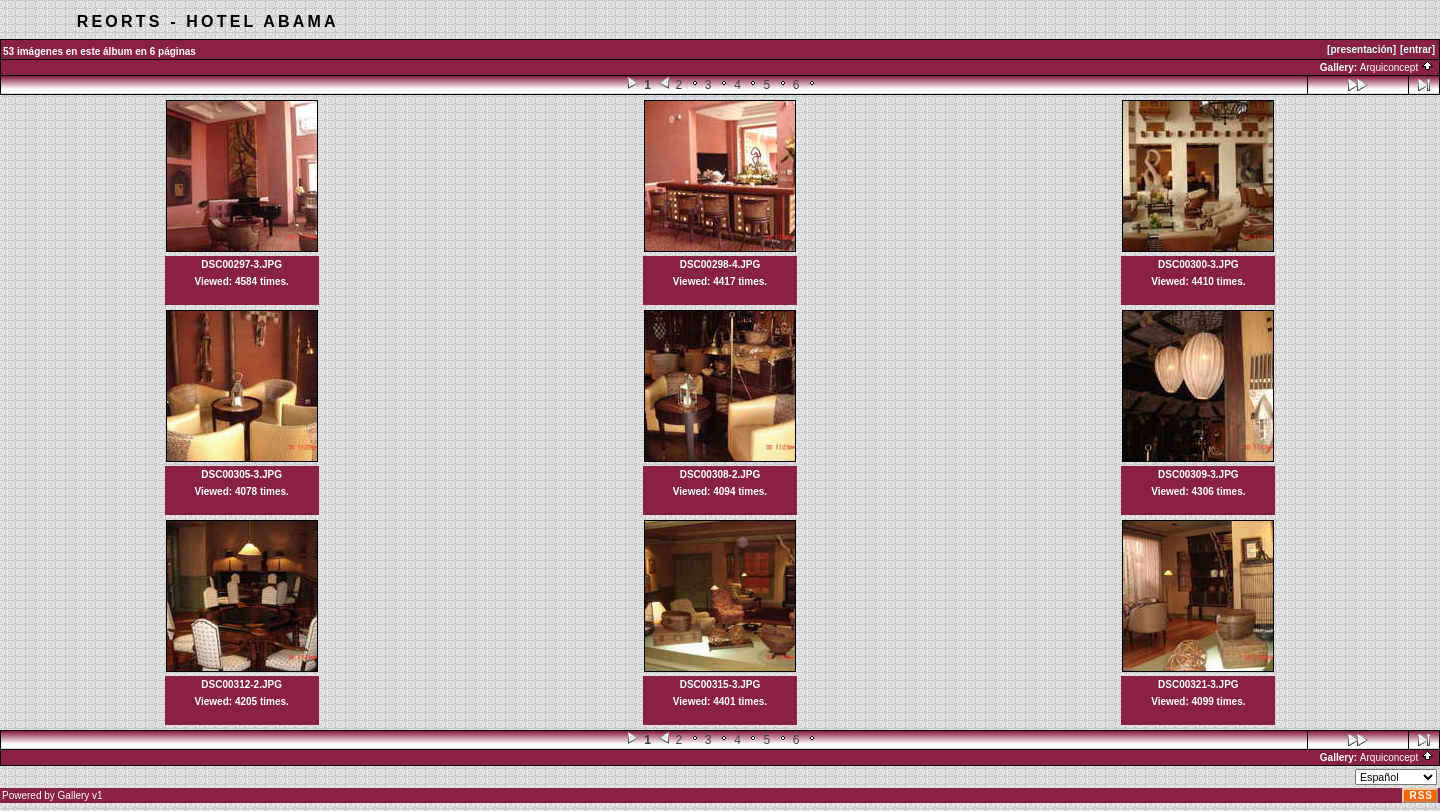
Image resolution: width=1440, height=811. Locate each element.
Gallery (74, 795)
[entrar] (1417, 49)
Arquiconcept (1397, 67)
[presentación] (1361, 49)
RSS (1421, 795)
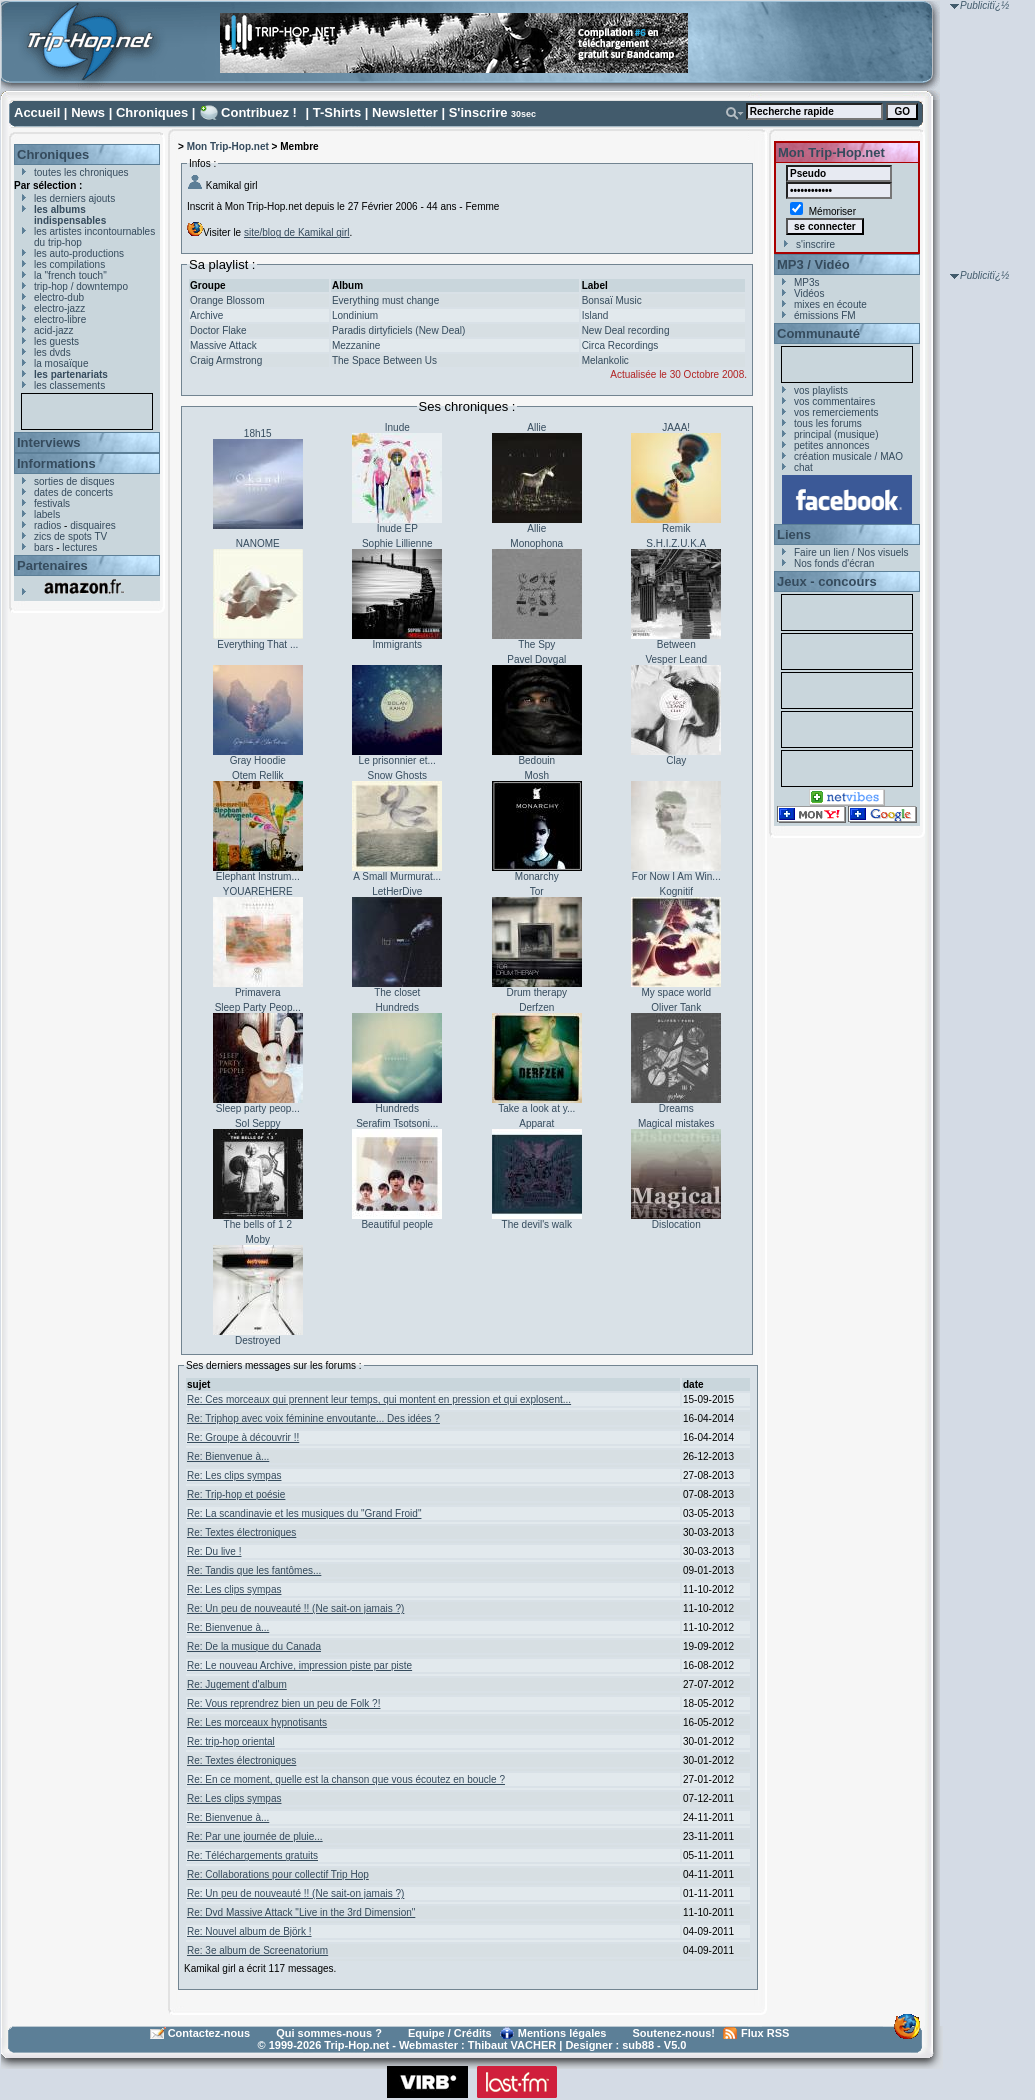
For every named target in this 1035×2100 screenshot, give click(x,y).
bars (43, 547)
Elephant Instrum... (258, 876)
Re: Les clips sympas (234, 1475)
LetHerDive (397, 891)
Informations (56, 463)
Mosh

:: THE EXERCISE ::
Turn all of the lines above into a numbered list, skipping any blank lines. Leave the pictures out.

:: OUTPUT OF THE EXERCISE ::
1. Image resolution: width=1440, height=811. Locate each element.
2. Gallery (74, 795)
3. [entrar] (1417, 49)
4. Arquiconcept (1397, 67)
5. [presentación] (1361, 49)
6. RSS (1421, 795)
7. For every named target in this 1035×2100 screenshot, give click(x,y).
8. bars (43, 547)
9. Elephant Instrum... (258, 876)
10. Re: Les clips sympas (234, 1475)
11. LetHerDive (397, 891)
12. Informations (56, 463)
13. Mosh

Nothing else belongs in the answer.